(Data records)
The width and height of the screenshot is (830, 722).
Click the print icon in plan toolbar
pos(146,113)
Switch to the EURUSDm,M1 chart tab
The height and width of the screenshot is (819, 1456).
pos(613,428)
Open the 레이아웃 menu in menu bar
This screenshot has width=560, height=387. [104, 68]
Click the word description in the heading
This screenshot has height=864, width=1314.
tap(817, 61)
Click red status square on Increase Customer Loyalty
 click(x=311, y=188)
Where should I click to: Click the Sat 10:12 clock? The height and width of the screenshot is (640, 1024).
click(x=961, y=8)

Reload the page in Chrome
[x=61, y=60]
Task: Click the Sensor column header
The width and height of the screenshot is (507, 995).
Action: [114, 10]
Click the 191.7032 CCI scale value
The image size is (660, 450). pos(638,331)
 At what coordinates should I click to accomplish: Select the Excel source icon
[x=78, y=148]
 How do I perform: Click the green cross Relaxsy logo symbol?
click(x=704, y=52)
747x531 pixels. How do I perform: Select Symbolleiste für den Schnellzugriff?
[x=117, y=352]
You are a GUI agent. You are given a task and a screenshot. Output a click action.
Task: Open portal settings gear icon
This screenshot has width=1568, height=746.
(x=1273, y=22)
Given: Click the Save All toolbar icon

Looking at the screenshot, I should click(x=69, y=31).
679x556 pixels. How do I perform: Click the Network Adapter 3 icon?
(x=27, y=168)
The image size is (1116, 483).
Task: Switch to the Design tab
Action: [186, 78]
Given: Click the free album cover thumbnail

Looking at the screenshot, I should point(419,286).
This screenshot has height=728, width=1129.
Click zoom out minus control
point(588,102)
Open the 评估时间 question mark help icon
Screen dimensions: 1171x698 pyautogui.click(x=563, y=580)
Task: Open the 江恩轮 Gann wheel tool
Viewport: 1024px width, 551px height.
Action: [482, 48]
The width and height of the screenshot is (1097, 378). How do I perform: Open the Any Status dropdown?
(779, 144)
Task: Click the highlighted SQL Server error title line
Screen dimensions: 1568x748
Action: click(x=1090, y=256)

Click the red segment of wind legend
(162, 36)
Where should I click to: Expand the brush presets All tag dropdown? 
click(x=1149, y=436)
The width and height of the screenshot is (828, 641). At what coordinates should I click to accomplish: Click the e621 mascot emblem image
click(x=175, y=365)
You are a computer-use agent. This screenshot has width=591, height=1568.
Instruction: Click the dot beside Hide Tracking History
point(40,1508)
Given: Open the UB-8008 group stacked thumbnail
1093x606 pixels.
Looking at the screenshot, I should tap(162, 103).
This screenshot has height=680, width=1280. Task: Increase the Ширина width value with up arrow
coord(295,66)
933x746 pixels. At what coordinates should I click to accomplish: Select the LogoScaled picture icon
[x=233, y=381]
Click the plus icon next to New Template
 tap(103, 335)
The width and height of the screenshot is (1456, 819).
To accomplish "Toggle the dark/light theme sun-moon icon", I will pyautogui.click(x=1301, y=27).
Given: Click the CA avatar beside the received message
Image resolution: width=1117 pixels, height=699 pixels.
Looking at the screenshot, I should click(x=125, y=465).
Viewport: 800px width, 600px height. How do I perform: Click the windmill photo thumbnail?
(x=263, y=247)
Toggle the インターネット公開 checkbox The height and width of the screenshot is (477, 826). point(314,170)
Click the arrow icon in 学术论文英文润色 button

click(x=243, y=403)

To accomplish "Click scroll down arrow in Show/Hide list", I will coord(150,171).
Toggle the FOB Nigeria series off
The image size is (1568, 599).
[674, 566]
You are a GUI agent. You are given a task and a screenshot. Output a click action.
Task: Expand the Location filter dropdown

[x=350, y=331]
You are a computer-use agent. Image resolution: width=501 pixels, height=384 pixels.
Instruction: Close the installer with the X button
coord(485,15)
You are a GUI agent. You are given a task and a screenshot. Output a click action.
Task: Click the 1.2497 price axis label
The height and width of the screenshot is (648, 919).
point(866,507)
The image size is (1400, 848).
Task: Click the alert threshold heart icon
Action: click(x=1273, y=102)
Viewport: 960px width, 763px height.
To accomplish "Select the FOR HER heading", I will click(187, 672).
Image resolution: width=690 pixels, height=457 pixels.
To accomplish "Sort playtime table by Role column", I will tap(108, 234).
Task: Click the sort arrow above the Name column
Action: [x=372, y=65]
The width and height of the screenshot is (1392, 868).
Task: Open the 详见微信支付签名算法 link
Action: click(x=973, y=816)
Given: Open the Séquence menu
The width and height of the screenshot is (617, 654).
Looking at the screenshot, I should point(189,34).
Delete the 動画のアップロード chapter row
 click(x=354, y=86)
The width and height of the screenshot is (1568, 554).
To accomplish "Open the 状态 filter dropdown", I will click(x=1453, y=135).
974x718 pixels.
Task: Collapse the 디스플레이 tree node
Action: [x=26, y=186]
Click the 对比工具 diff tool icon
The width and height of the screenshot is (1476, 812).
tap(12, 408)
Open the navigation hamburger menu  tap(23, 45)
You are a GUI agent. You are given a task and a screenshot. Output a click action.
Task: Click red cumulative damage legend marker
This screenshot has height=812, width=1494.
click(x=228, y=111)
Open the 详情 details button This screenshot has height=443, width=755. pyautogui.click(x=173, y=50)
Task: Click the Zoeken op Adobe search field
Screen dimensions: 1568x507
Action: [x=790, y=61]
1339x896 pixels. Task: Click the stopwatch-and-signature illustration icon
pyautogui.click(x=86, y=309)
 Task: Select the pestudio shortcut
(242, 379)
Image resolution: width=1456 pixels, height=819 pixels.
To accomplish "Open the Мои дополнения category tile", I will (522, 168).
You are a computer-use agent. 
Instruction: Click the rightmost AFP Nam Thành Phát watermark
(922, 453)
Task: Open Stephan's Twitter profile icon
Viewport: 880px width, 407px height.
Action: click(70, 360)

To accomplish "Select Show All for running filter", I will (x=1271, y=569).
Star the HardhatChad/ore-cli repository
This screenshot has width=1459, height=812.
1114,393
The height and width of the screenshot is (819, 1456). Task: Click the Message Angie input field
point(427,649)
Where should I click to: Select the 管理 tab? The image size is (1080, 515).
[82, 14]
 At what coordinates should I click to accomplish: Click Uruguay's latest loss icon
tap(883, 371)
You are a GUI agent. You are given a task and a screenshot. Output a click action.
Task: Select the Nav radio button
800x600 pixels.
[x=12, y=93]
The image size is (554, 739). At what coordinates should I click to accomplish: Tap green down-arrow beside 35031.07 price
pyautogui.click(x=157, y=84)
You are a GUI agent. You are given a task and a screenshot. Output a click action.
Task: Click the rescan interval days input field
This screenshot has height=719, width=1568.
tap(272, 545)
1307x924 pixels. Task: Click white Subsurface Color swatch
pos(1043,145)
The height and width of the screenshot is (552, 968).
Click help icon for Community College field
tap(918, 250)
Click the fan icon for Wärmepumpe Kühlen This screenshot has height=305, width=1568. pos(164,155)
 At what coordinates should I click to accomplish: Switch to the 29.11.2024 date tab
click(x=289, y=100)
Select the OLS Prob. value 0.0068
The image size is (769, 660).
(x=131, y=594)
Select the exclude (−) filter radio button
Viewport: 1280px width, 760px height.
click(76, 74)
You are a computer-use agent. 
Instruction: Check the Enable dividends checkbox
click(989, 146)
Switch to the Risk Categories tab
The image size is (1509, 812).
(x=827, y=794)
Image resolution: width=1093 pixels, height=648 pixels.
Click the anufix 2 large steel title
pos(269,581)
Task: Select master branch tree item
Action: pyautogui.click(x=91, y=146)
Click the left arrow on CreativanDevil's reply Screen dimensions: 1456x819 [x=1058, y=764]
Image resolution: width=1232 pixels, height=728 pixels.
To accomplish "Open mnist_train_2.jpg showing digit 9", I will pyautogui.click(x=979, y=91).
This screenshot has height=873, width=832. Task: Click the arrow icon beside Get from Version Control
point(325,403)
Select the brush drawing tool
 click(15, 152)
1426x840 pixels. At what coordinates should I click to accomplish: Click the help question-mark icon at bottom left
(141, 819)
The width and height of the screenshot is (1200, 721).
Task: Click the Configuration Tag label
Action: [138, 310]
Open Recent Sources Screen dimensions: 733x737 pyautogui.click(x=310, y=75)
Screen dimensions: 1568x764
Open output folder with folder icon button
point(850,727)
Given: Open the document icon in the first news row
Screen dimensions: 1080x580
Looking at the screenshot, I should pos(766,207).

◆ AIM OF THE TASK
Copy out the lines of the data records above, from the first line through the line containing "Action: [186, 78]", including that final line.

◆ EXERCISE SOLUTION
The width and height of the screenshot is (830, 722).
Click the print icon in plan toolbar
pos(146,113)
Switch to the EURUSDm,M1 chart tab
The height and width of the screenshot is (819, 1456).
pos(613,428)
Open the 레이아웃 menu in menu bar
This screenshot has width=560, height=387. [104, 68]
Click the word description in the heading
This screenshot has height=864, width=1314.
tap(817, 61)
Click red status square on Increase Customer Loyalty
 click(x=311, y=188)
Where should I click to: Click the Sat 10:12 clock? The height and width of the screenshot is (640, 1024).
click(x=961, y=8)

Reload the page in Chrome
[x=61, y=60]
Task: Click the Sensor column header
The width and height of the screenshot is (507, 995).
Action: [114, 10]
Click the 191.7032 CCI scale value
The image size is (660, 450). pos(638,331)
 At what coordinates should I click to accomplish: Select the Excel source icon
[x=78, y=148]
 How do I perform: Click the green cross Relaxsy logo symbol?
click(x=704, y=52)
747x531 pixels. How do I perform: Select Symbolleiste für den Schnellzugriff?
[x=117, y=352]
You are a GUI agent. You are given a task and a screenshot. Output a click action.
Task: Open portal settings gear icon
This screenshot has width=1568, height=746.
(x=1273, y=22)
Given: Click the Save All toolbar icon

Looking at the screenshot, I should click(x=69, y=31).
679x556 pixels. How do I perform: Click the Network Adapter 3 icon?
(x=27, y=168)
The image size is (1116, 483).
Task: Switch to the Design tab
Action: [186, 78]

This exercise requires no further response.